The implementation in the openml-caret module adds support for models built with Caret.

This module can be pulled from Maven Central:

<dependency>
  <groupId>com.feedzai</groupId>
  <artifactId>openml-caret</artifactId>
  <!-- See project tags for latest version -->
  <version>0.4.0</version>
</dependency>

Building

This is a Maven project which you can build using

mvn clean install

Prerequisites for running tests

To use these providers you need to have R Project installed in your environment. After installing R, you need to install the R packages that the provider uses. The easiest way is to install them from CRAN.

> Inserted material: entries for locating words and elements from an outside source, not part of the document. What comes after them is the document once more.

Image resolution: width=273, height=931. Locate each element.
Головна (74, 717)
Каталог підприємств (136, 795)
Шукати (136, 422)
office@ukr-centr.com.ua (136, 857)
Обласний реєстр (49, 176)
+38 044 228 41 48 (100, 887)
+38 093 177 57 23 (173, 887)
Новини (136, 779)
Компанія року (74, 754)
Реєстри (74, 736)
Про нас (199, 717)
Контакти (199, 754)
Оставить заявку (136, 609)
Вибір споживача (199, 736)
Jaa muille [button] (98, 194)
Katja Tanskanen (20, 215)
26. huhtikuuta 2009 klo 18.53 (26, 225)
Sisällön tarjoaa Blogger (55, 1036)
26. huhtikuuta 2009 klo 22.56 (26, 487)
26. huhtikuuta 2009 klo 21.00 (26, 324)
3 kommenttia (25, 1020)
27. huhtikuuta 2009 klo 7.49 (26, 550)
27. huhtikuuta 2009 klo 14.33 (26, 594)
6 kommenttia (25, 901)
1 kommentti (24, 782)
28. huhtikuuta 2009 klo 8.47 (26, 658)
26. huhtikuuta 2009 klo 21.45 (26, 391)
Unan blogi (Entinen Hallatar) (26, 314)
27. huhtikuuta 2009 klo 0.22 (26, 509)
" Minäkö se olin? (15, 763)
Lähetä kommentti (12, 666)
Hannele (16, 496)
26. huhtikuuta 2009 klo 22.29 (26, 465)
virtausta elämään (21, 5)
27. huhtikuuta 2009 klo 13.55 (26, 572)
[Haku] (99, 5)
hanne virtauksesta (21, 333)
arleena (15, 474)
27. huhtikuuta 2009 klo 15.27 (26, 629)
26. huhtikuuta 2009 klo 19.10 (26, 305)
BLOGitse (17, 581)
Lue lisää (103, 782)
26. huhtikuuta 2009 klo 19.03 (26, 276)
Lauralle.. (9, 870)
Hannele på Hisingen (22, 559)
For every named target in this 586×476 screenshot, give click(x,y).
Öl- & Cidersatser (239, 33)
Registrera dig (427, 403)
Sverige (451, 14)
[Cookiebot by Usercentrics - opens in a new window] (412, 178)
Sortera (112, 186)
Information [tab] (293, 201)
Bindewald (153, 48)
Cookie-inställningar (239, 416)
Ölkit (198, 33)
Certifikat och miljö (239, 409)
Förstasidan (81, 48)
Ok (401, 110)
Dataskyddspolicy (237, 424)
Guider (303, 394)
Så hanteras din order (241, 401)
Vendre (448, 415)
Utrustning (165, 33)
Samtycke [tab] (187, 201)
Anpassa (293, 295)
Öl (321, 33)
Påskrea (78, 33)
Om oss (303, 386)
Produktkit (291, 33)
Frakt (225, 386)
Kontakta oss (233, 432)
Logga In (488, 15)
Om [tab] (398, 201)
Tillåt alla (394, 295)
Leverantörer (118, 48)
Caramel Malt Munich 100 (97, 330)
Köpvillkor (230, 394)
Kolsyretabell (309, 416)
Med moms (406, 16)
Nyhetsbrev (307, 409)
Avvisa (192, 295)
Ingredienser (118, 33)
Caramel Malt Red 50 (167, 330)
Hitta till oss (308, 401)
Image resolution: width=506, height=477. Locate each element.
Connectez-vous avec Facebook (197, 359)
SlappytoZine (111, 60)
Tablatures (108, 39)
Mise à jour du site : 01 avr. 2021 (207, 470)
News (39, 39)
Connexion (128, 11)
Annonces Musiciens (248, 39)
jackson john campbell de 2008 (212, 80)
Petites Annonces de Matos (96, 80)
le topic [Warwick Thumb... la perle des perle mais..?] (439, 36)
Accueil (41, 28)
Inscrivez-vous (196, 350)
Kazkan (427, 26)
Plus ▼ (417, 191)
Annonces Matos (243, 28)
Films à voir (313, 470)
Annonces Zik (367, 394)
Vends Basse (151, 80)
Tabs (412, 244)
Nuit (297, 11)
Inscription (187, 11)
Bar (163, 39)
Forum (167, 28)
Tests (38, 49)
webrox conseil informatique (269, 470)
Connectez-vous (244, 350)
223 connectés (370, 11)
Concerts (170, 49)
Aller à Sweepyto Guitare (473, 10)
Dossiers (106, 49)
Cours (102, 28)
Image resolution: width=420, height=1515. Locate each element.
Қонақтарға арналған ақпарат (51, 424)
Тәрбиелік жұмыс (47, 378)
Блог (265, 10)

Note that this section only describes the known prerequisites that are common to any model generated in R. Before importing a model you need to ensure that the required packages for that model are also installed.

Finally you must install Rserve.

Example in CentOS7:

Execute the following bash commands:

# repo that has R
yum -y install epel-release;

# needed for R dependencies
yum -y install libcurl-devel openssl-devel gsl-devel libwebp-devel librsvg2-devel R;

# start R
R

Execute the following R instructions:

# Load caret
install.packages("caret", dependencies=TRUE, repos = "http://cran.radicaldevelop.com/")

# Load all classification model implementations
# https://topepo.github.io/caret/available-models.html
# https://github.com/tobigithub/caret-machine-learning/wiki/caret-ml-setup
library(caret)
modNames <- unique(modelLookup()[modelLookup()\$forClass,c(1)])
install.packages(modNames, dependencies=TRUE, repos = "http://cran.radicaldevelop.com/")

# Load Rserve (needed for Pulse <-> R communication)
install.packages("Rserve", dependencies=TRUE, repos = "http://cran.radicaldevelop.com/"})

Docker

Feedzai has built a helpful docker image for testing, available on docker hub, that is being used in this repository's continuous integration. See the travis-ci configuration commands on how to use it.